PROVIDED DATA:
---

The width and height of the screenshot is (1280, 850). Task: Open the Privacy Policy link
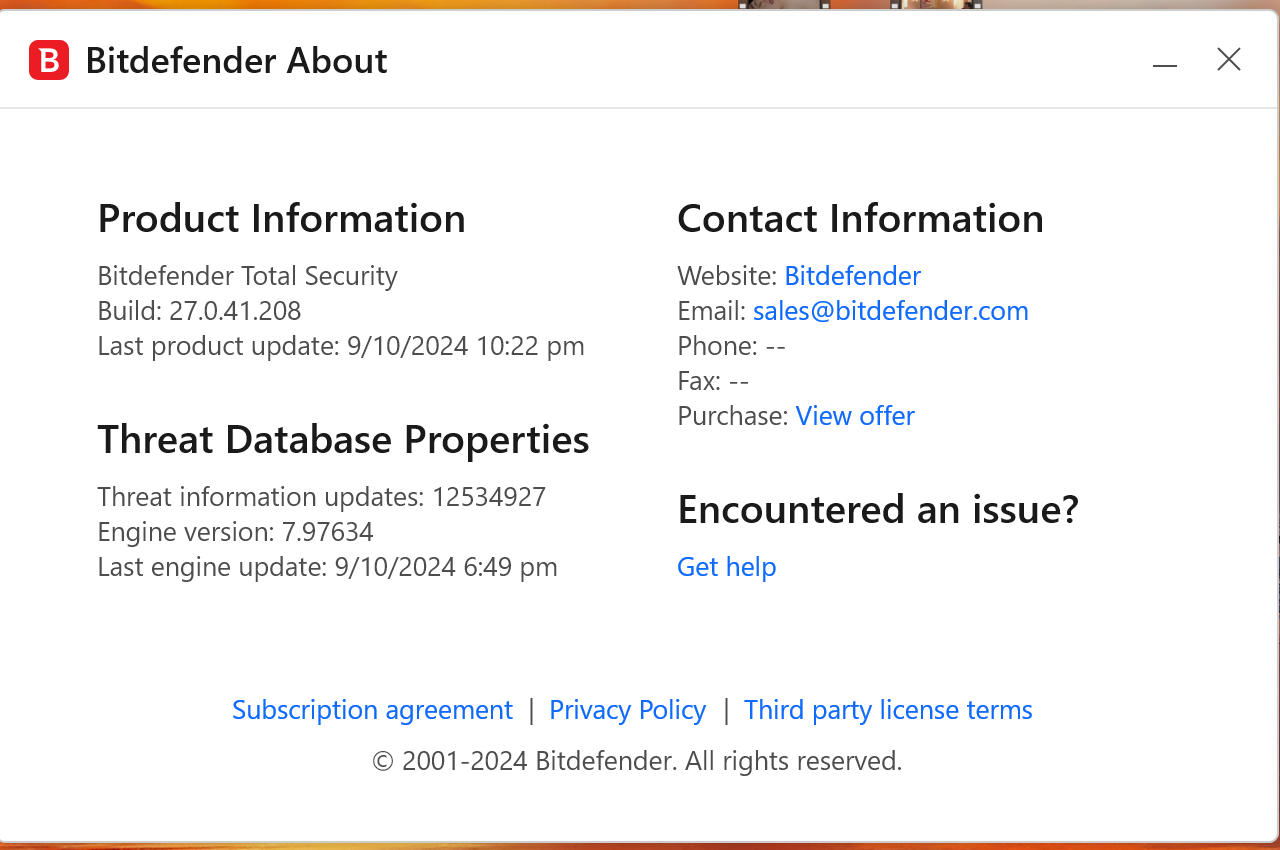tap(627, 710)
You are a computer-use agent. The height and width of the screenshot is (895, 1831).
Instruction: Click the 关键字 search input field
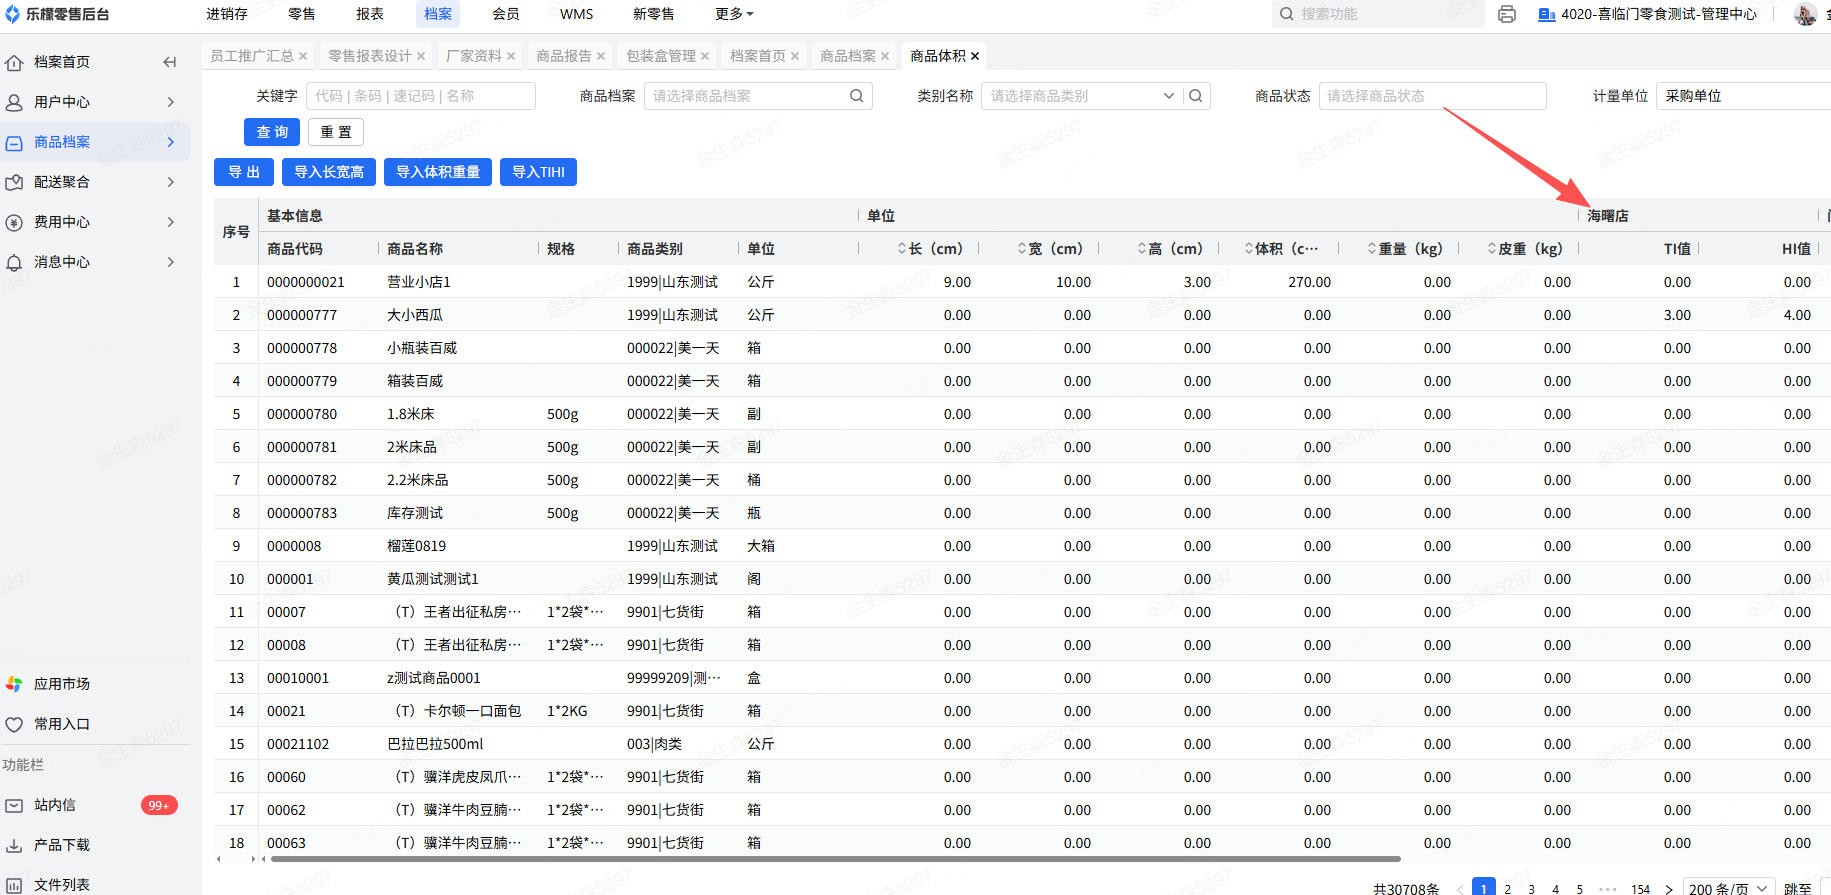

---

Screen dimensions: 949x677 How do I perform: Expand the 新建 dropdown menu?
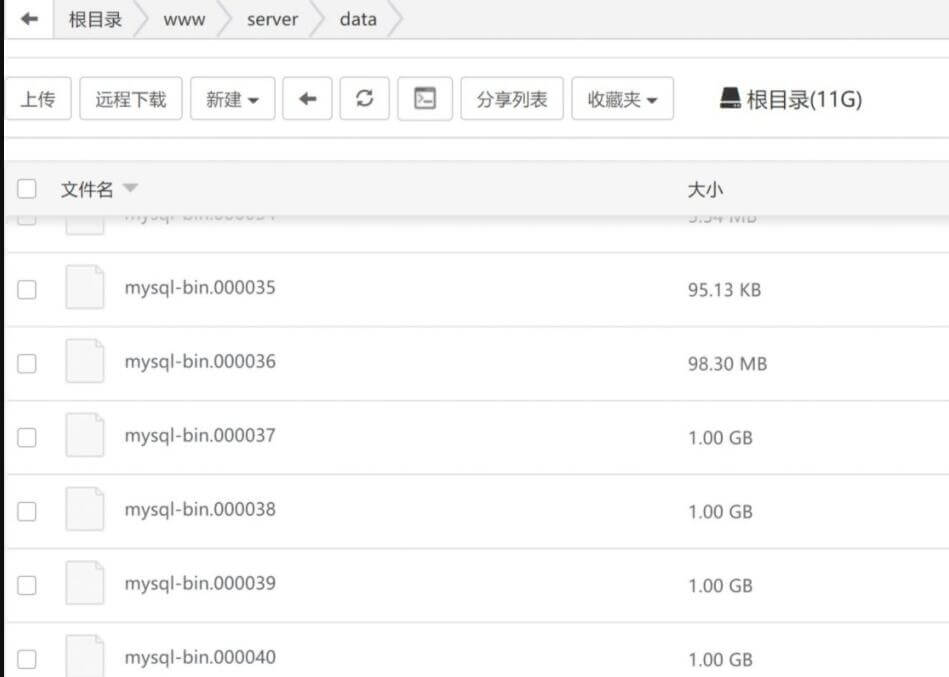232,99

---

WORK REQUEST:
What you return from the records above should be exactly everything from the line with "The width and" down to the line with "Instruction: Click the 关键字 search input field", both kept, and no pictures.

COMPLETED TASK:
The width and height of the screenshot is (1280, 850). Task: Open the Privacy Policy link
tap(627, 710)
You are a computer-use agent. The height and width of the screenshot is (895, 1831).
Instruction: Click the 关键字 search input field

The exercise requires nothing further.